Ursinus CS 373: Theory of Computation, Fall 2021

Final Project: Solving NP Complete Problems

Chris Tralie

Overview

We suspect that NP complete problems are harder than problems in P, but we don't know for sure. Usually, though, the fact that a problem is NP complete is enough for people to throw up their hands and say we can't solve it. But what if we actually do want to solve it for some practical purpose? What options do we have available to us?

In this project, you will explore one strategy for solving NP complete decision problems via polynomial time reductions. To accomplish this, you will devise a reduction from an NP complete problem of your choosing to an instance of SAT. Since SAT is itself an NP-complete problem, you can use it to solve any problem in NP, including other NP-complete problems. Thus, you will use SAT to decide your problem, and as a side effect, you will be able to extract a solution to your problem instance if it is satisfiable. The steps you will need to do are as follows:

Create a method to generate random instances of your problem of a certain size.
Polynomial time reduce your problem to SAT; that is, generate a CNF boolean statement that, if solved, will provide a solution to your problem.
Convert the SAT solution back into a certificate in the language of your problem, and create a verifier that checks whether the certificate is a valid solution to a problem of your type.

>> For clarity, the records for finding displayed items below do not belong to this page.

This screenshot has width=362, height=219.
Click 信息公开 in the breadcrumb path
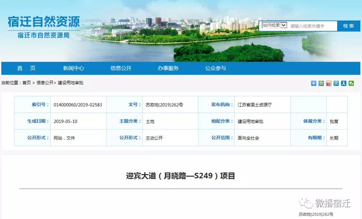pos(45,83)
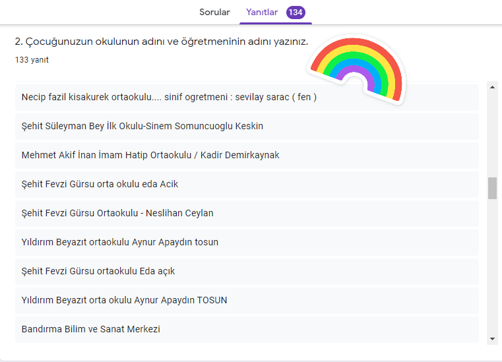Click the responses list scrollbar thumb

coord(492,188)
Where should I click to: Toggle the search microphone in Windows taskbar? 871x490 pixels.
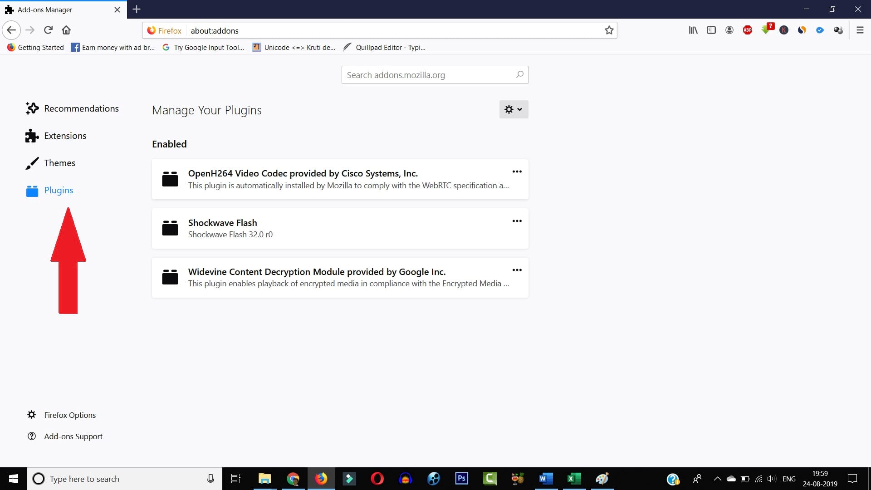pyautogui.click(x=210, y=479)
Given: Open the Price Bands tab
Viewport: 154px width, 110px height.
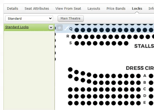Looking at the screenshot, I should [116, 9].
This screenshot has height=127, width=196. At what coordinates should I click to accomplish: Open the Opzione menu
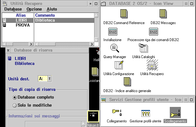[34, 9]

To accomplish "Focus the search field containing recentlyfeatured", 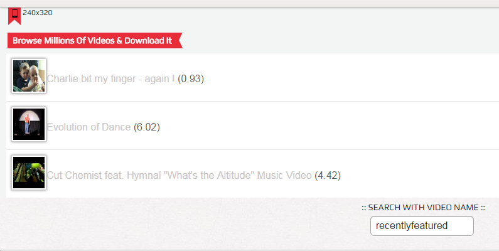I will click(421, 226).
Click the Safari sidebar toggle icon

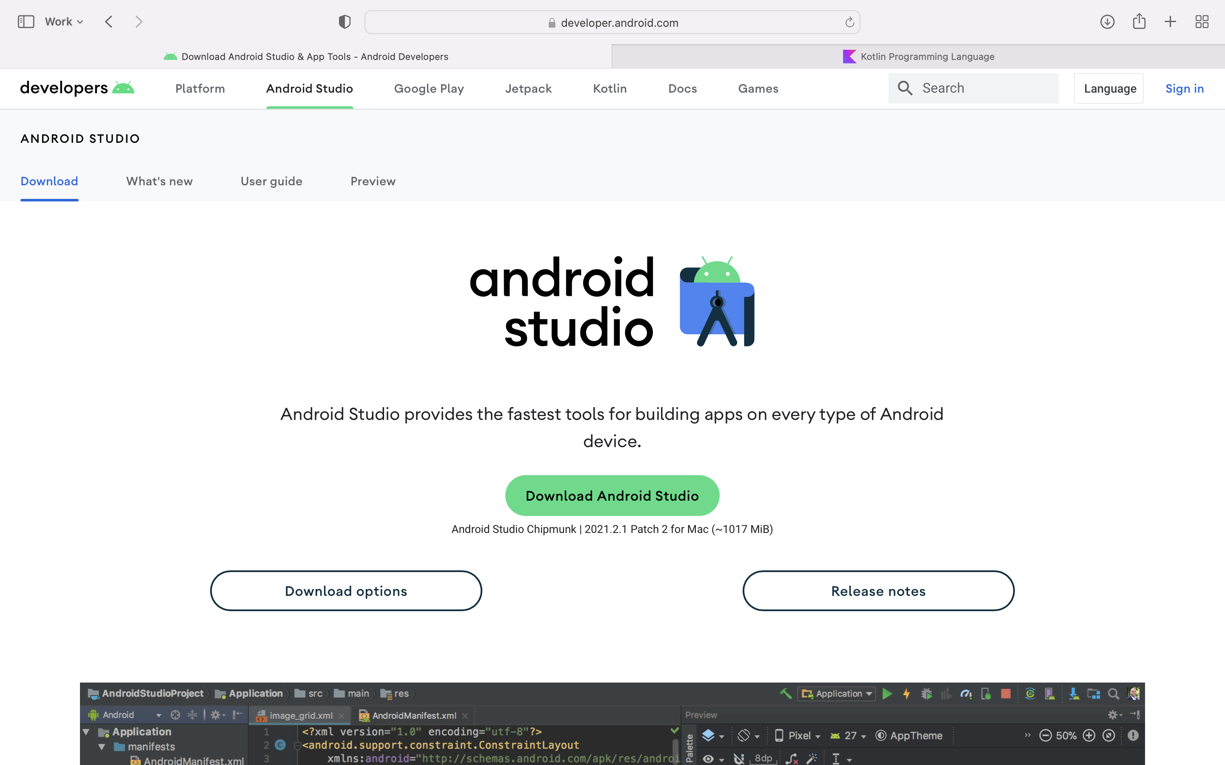coord(26,22)
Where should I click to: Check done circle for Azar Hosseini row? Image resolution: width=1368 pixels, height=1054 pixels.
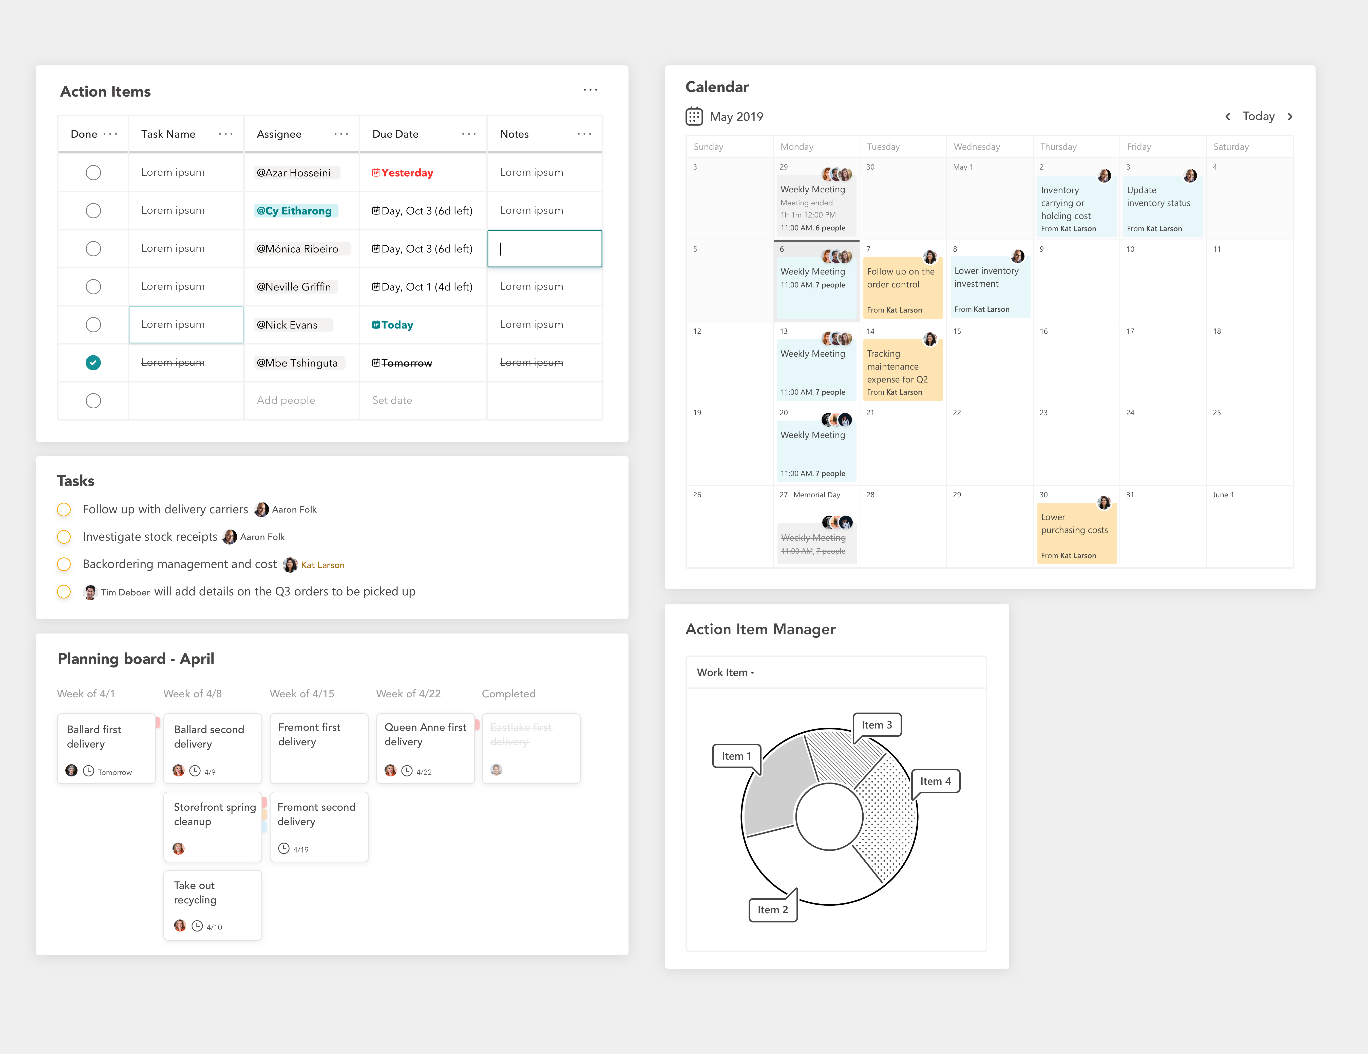click(93, 173)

We will then have a class competition to see who can generate the hardest problems instance of SAT, as measured by average runtime. Clear winners may receive some extra credit.

Note that you can choose any NP complete problem from Sipser chapter 7 other than Hamiltonian path (since I'm giving that example), but you are not limited to those problems. Click here to view a longer list of NP complete problems. Examples from the book include vertex cover, k-clique, and subset sum.

Below are some more details about the three tasks you have to do:

Part 1: Generating (Pseudo)Random Solvable Problems (25 Points)

You will have to make a (pseudo)random problem of size N, where N depends on the context of the problem. For instance, in an NP-complete graph such as Hamiltonian path, vertex cover, or k-clique, N is the number of nodes in the graph. Your random problems should be solvable; that is, it should be possibly to satisfy the CNF clauses that you generate for your problem.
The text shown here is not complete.